_TEXT EXCERPT_:
While these detection methods helped chromatographers analyze compounds incompatible with traditional detectors, they were also limited by low sensitivity and quantitation challenges, severely impacting method development and research progression.

Then in the early 2000s, a group of analytical scientists did what scientists do best. They created a more sensitive and universal detection method, which led to the award-winning invention of the CAD.

The Corona CAD was first introduced to the scientific community at the Pittsburgh Conference in 2005 and received both the Pittsburgh Conference Silver Pittcon Editor’s Award and the R&D 100 award in recognition of its potential.

Schematic diagram of the Charged Aerosol Detector components
Schematic diagram of the Charged Aerosol Detector components

All CADs utilize evaporative technology and the conversion of an analyte to a detectable signal involves the same successive steps:

1. Nebulization: Charged Aerosol Detection begins by nebulizing the column eluent into droplets and subsequently drying the droplets into particles. The particle size increases with the amount of analyte.

_DATA ROWS_:
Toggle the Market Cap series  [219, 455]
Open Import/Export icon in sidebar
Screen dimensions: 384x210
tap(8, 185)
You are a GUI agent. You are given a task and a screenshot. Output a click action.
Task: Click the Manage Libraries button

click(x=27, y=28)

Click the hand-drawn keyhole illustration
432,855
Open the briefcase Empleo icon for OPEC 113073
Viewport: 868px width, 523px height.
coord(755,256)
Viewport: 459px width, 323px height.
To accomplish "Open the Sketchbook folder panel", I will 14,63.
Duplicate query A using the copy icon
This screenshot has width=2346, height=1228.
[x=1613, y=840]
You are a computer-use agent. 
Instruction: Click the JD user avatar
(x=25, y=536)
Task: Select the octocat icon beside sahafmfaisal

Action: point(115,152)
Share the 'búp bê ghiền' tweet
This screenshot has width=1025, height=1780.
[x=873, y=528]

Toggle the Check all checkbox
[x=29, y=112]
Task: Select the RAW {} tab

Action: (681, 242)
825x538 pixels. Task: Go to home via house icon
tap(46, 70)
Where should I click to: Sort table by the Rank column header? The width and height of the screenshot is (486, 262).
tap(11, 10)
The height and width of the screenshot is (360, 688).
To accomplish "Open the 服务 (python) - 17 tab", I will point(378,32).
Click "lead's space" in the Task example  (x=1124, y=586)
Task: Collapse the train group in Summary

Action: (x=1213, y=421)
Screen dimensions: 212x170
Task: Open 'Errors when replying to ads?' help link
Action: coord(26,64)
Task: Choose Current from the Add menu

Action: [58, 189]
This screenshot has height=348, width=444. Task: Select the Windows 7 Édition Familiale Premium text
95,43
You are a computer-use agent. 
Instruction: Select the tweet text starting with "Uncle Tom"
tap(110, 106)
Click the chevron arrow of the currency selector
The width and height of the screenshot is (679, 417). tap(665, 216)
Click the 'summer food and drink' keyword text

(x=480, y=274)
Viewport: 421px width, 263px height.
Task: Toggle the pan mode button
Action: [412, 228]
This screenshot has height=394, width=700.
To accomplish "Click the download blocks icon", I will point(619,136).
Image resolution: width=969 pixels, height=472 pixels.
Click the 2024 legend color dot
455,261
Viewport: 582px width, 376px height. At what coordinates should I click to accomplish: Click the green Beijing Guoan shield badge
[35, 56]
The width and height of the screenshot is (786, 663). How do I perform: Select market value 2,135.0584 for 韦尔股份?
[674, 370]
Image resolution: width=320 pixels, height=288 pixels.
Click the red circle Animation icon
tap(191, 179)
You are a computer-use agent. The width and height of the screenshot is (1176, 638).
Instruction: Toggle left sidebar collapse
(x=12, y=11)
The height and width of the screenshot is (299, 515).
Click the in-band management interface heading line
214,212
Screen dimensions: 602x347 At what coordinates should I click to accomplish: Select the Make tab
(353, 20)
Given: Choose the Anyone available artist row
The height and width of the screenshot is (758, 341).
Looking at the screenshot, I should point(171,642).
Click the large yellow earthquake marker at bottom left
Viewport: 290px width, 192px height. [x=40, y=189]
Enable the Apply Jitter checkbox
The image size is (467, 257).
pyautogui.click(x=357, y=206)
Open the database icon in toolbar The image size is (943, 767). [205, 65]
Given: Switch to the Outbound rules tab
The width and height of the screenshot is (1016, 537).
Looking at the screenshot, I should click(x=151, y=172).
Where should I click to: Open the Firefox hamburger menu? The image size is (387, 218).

_EXERCISE PROMPT_: Which conference and year does the text on charged aerosol detection give for the first introduction of the Corona CAD? Please answer in one sentence.

_FULL ANSWER_: The Corona CAD was first introduced at the Pittsburgh Conference in 2005.